With gestures, mannerisms, and facial expressions, Langton and Cheeseman are perfect foils. Tall and lean in his dark, tailored suit, Percy’s hauteur exudes New York entitlement. Gutman, in jeans she nervously hikes up during exchanges with Percy, appears mildly disheveled in her loud faux leopard skin top, likely from a thrift store, and in need of a nip of Jack Daniels.
Photo Andrew Brilliant
Gutman, whose trailer is filled with oddball items she’s collected over the years, throws F-bombs around like a trucker with attitude. Percy’s soaring rhetoric, on display as he cites his credentials to Gutman, makes it clear he’s not accustomed to being chauffeured to a shabby trailer park in the boonies to assess a painting he’s probably written off as a fake long before he enters her trailer.

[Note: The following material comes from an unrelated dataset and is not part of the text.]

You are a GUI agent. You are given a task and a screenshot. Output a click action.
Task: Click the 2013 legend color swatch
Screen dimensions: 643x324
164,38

Watching Percy try to find a clean place to sit for the first few minutes is hilarious. The gap in social class between these two characters is as wide as the Grand Canyon. Champagne vs. Jack Daniels. Brie vs. Velveeta. Country vs. Bach, it’s a cultural steeplechase.
Gutman is not the crackpot that Percy first believes her to be. As uneducated as she is, she has used her resources to learn details about Percy that he omitted in the comically self-aggrandizing resume he recites to her.
The dialogue crackles. About halfway through the 75 minute one act play, it becomes clear that the power of money is not the only driving force that motivates these two. Being “right” about the provenance of the painting is important. But so is determining the value of something you love, whether it hangs in the Met or on the dingy wall of a trailer in Bakersfield.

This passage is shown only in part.